My Auntie Eileen occupied a suite of rooms with her husband and their son Gregory Paul: whom they called ‘the Perfect Child’ therefore much hated by my brother and me. Later we met up, between Brunei and Malaysia as I remember, for a drink in the Three Tuns, now an Italian known as Zizzi’s, where Greg told me he was running the Bluebell Railway. Grown up, he seemed quite a nice chap. Who would have thought, when he was dropping us in the shit.
Another uncle, Ted, my mother’s brother with a huge ginger mustache and addiction to adultery lived there too, mostly part time with his unhappy Welsh wife and child whose name and gender I forget, until ending up at the end of a rope.
Then there were my grandmother and great grandmother, and two lodgers: an elderly banker dressed always in black suit, wingtip shoes, starched white wing-collared shirt with traces of egg down the front, and an Argentinian post graduate student with a short temper and long nose who once beat me for pulling it.
The other ten houses in the quartermile stretch from the top of the road had turned into luxury apartment complexes. Ours stood as it always had, although the carriage house had become two large apartments that used to be a workshop with living quarters above a garage for two cars where I had my first driving experience reversing Uncle Ted’s Austin Seven in, until reminded by the sound of breaking glass that I hadn’t closed the door. I was an expensive child.

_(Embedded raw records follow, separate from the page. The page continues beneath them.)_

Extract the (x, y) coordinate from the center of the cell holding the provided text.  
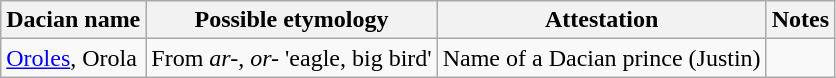
Name of a Dacian prince (Justin) (602, 58)
From ar-, or- 'eagle, big bird' (292, 58)
Oroles, Orola (74, 58)
Attestation (602, 20)
Possible etymology (292, 20)
Notes (800, 20)
Dacian name (74, 20)
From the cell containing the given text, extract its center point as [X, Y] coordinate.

The third oldest mulberry tree in Kent had long gone, as had the goldfish pond it overhung, the rockery I made, the sunken lawn where wild flowers flourished in spring time, and another pond watered by a massive shell. The Golden Arrow no longer whistled past the end of the garden a hundred yards away, by the greenhouse where we would run to see it go by and where I first explored the female anatomy with one of Auntie Eileen’s ballet students, a freckled Cockney girl with a loud voice who, I learned on a visit between South Arabia and Hong Kong, grew up to prefer women. Not because of me, I hoped. The dance studio, former ballroom, had become another apartment, and the conservatory too, turned from coloured glass panes bending afternoon sunshine into a lightshow at those huge Sunday tea times when cousin Sally always took the best cakes.
The Regal, ABC, now Odeon still stands at the crossroads opposite the War Memorial. where Auntie Eileen took me for tea in the Regal Restaurant before a movie. Then came a real rush of memory: the 227 came by, the little bus I used to catch with my brother. We’d chant to the conductor ‘Two halves to the Beckenham Baths.’ I jumped on, pressed my Seniors Freedom Pass on the electronic thing and rode down memory lane, passing the Baths, now a huge spa, back home to where I live now, past itch well scratched.